───── Given information

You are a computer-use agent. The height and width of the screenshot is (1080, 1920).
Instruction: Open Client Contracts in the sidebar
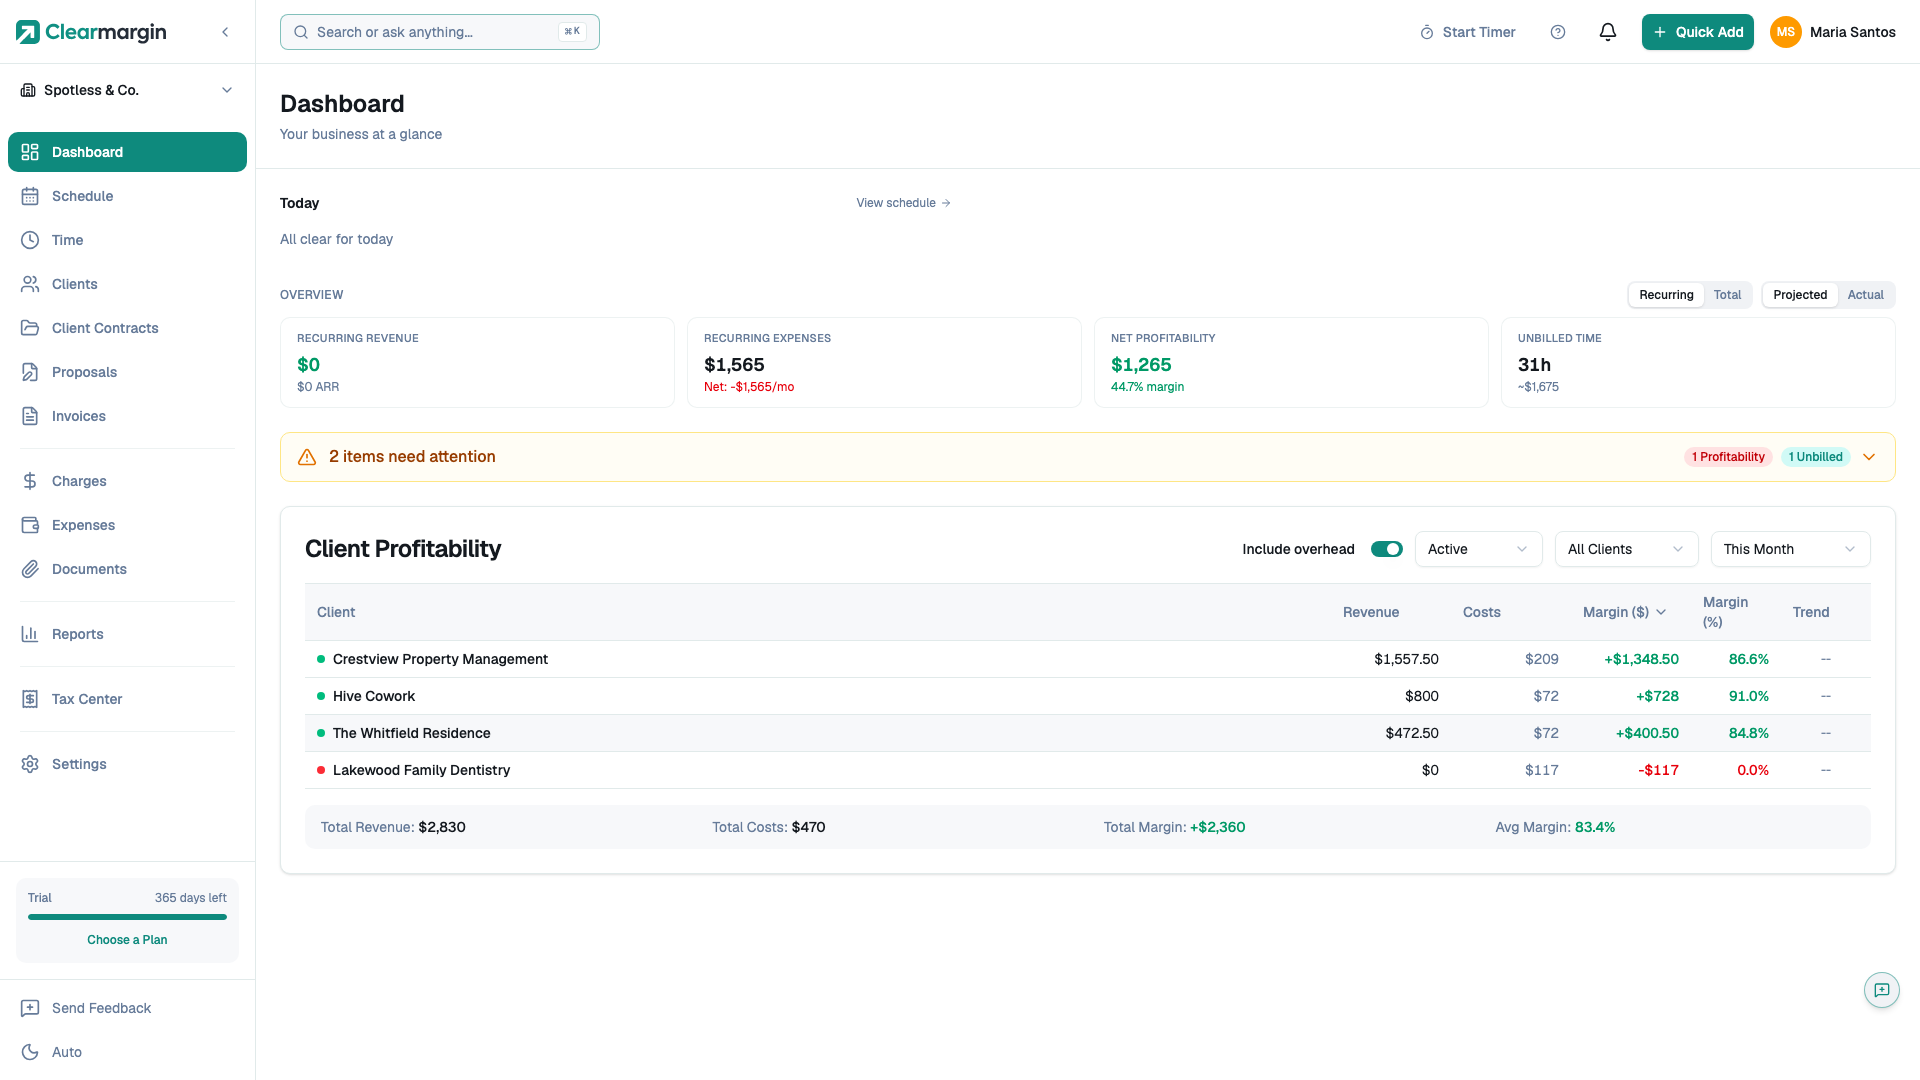[105, 328]
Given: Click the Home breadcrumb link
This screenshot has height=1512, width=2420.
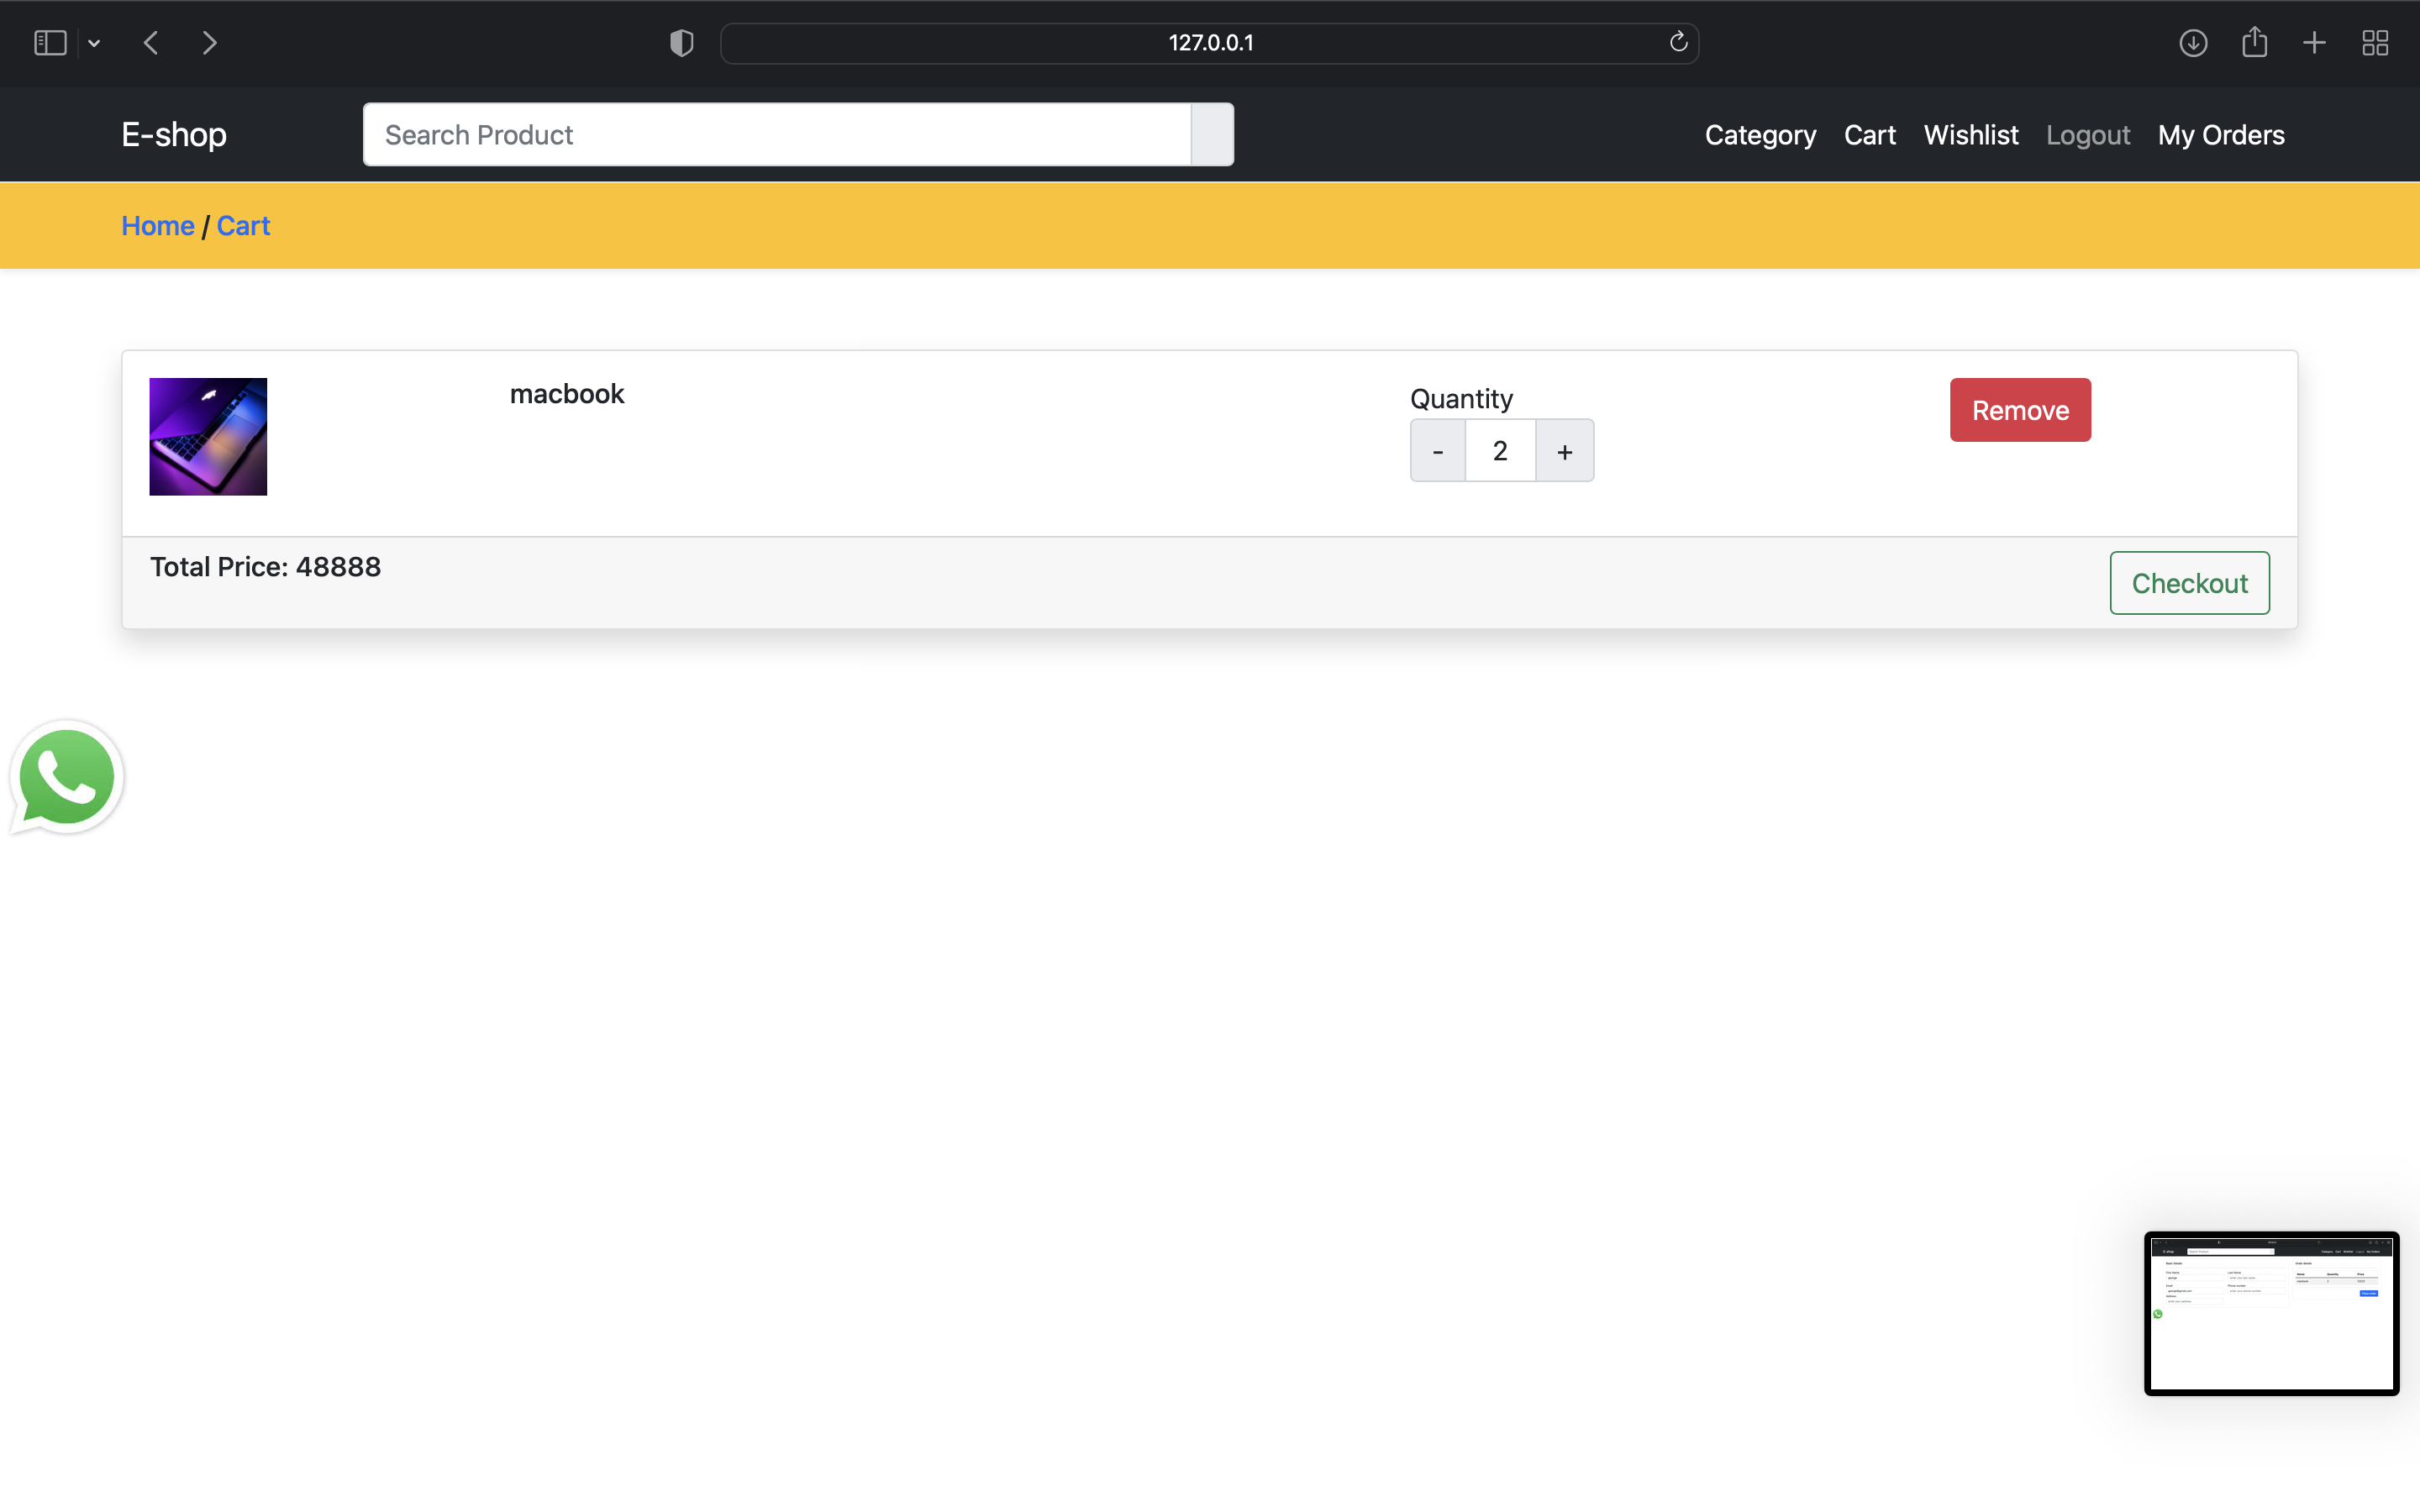Looking at the screenshot, I should (158, 226).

──────────

Write out the material exactly, excluding pictures.

[Task solution]
You are a computer-use agent. The height and width of the screenshot is (1080, 1920).
Instruction: Open Client Contracts in the sidebar
[105, 328]
Given: Click the Home breadcrumb link
This screenshot has height=1512, width=2420.
Looking at the screenshot, I should (158, 226).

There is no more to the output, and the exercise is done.